[Screenshot grounding data]
☆ ☆ ☆

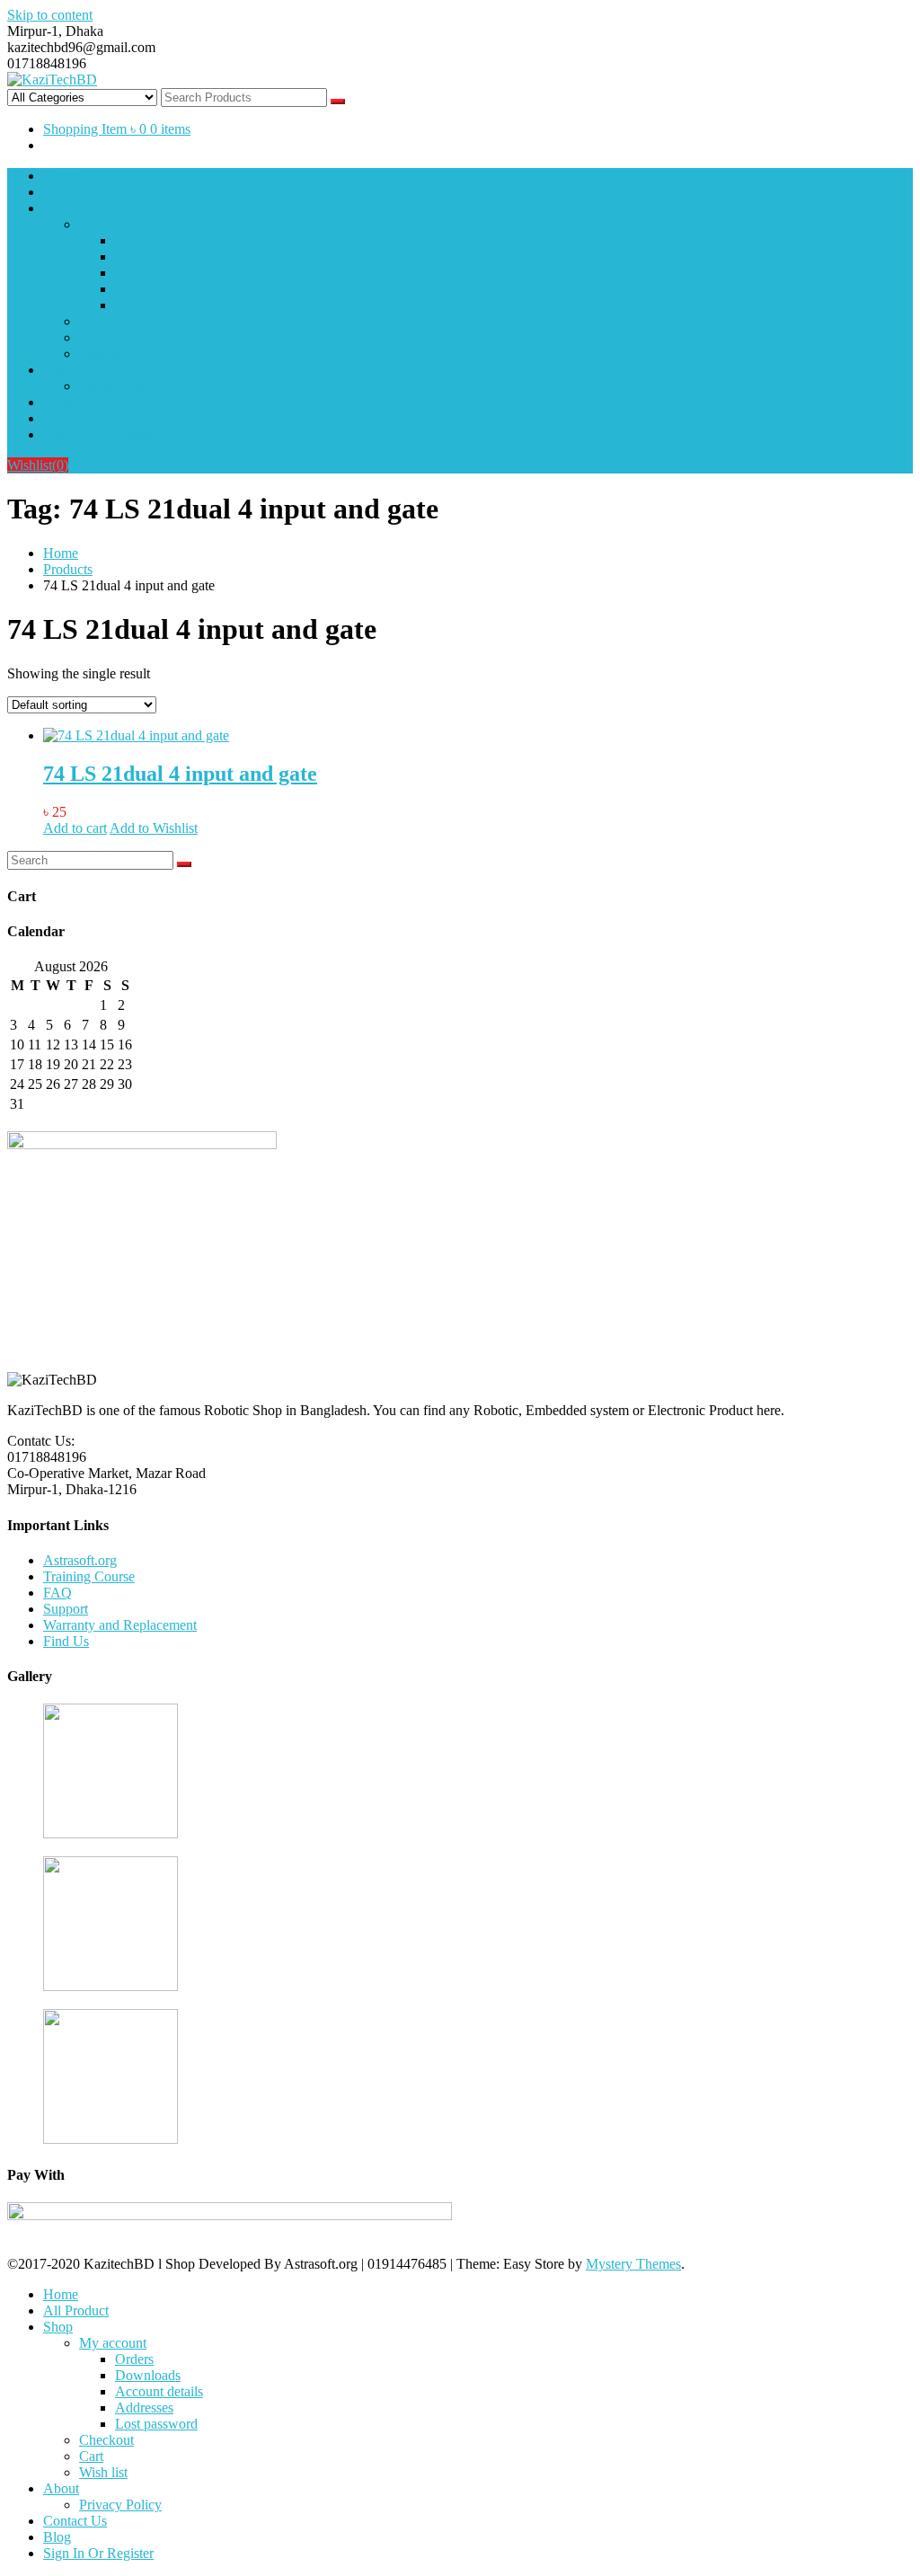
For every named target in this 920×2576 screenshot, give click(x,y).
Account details (159, 272)
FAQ (57, 1592)
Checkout (106, 321)
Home (60, 175)
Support (65, 1608)
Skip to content (50, 14)
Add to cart (75, 828)
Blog (57, 418)
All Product (76, 191)
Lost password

☆ ☆ ☆

** Work instructions **
Nothing but the lines from the one with "FAQ (57, 1592)" through the final line of the data above should be output, exactly as written.

** Response to the task **
FAQ (57, 1592)
Checkout (106, 321)
Home (60, 175)
Support (65, 1608)
Skip to content (50, 14)
Add to cart (75, 828)
Blog (57, 418)
All Product (76, 191)
Lost password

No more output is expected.